* 記述課題 *
以下の記録で、文字列「screenshot」を含む行はいくつあるか数えよ。答えは数だけを書くこと。

* 与えられた記録 *
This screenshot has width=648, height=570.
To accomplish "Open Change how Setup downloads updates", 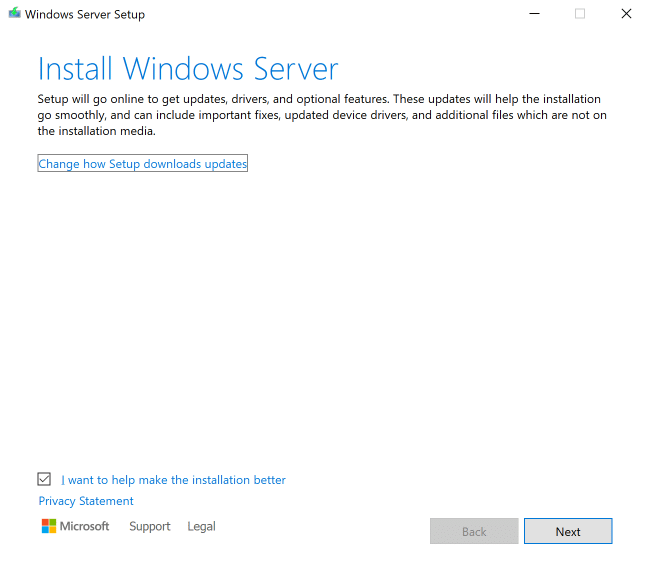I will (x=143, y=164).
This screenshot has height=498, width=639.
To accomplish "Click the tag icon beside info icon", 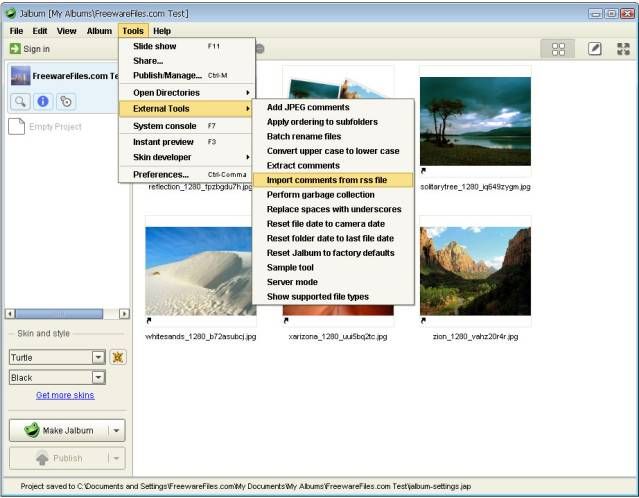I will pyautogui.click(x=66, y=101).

* * *

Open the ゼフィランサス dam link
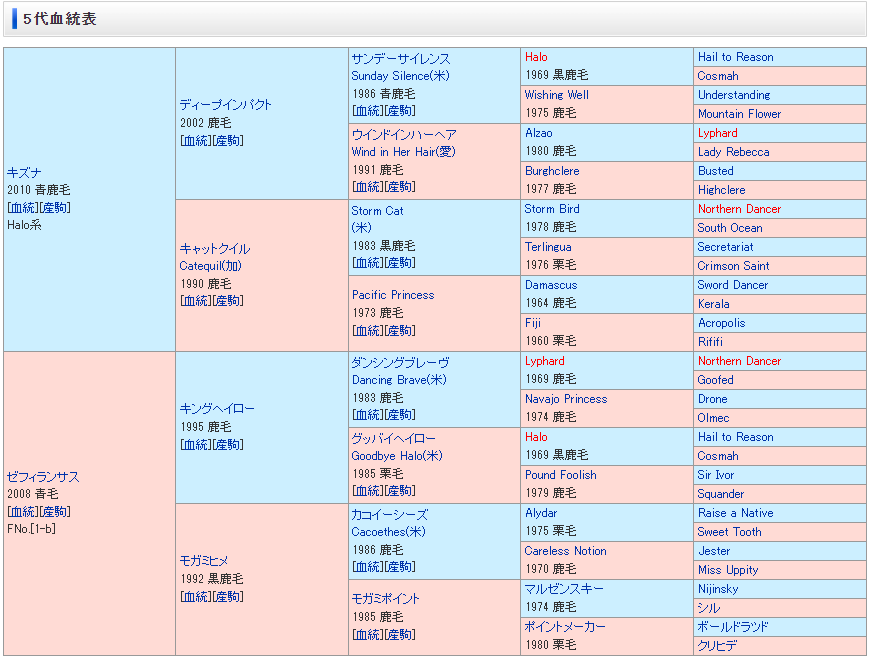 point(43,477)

* 課題の結果 *
2